The global security organization is running behind in establishing cybersecurity policy.
As warfare evolves into the cyber era, the global organization charged with collective Western defense since World War II is finding itself woefully behind on the times, according to a Danger Room report.
It’s a fact the North Atlantic Treat Organization has been quietly acknowledging, including at the conference for defense leadership in Brussels this week.
NATO’s approach to cyber is barely even in its infancy – there are no guidelines for response to a cyber attack, or even a definition of a cyber attack or the networks (such as public or private) that would be involved.
“We need to think these things through,” Jamie Shea, deputy assistant secretary general for emerging security challenges, told Danger Room.
That’s not to say cybersecurity isn’t on NATO’s radar. In a strategic concept the organization released back in November 2010, NATO recognized the threat and pledged to learn more about the problem in order to address it.
“Cyber attacks are becoming more frequent, more organized and more costly
in the damage that they inflict,” the document noted. “[We will] develop further our ability to prevent, detect, defend against and recover from cyber-attacks, including by using the NATO planning process to enhance and coordinate national cyber-defense capabilities, bringing all NATO bodies under centralized cyber protection, and better integrating NATO cyber awareness, warning and response.”
Still, it’s not clear what NATO has been doing about the issue since that assertion over a year ago – other than talking about it.
“Talking about the NATO of the next decade also would mean talking about the military operations of the next decade. And these deployments are almost impossible to foresee at the moment, since the future threats are unpredictable,” Marine Corps Lt. Gen.

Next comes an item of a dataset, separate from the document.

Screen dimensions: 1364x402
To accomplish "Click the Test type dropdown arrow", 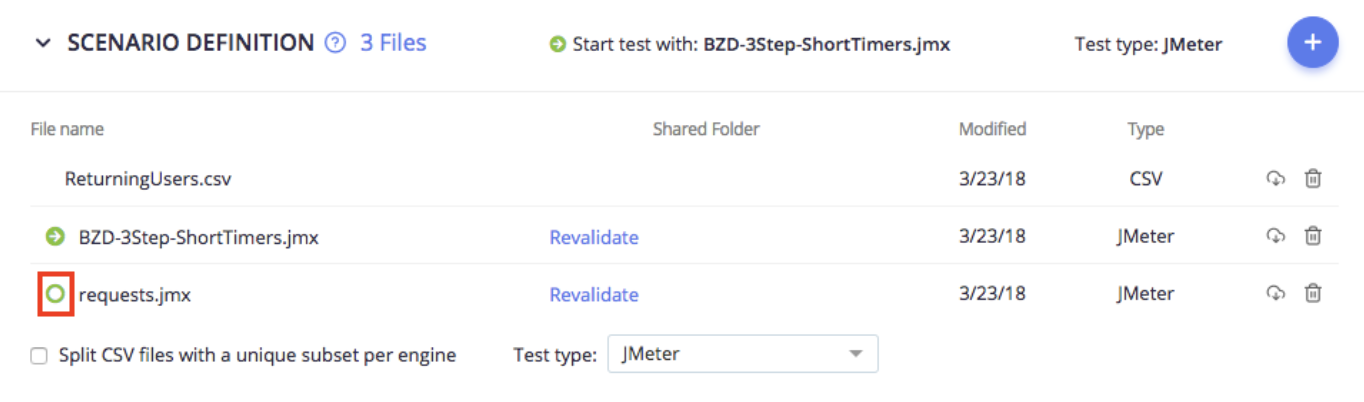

Walter Gaskins, NATO military committee deputy chairman, said in October, per SIGNAL Magazine. “But what we do know is that information superiority, and therefore information technology, will play a main role in future conflicts.”
Gaskins acknowledged the problem cyber attacks already present, and said it’s something NATO needs to take action on sooner rather than later.
“NATO nations and organizations already are frequently facing attacks. We need to develop further capabilities on cyber defense. And we need to enhance the cooperation between the NATO nations in the field of cybersecurity,” he said.
So far, it would seem most NATO cyber activity is focusing on the defensive end, according to Shea.
“I don’t see NATO developing offensive cyber doctrine for the time being. They’re too busy trying to figure out how to play defense,” Shea said.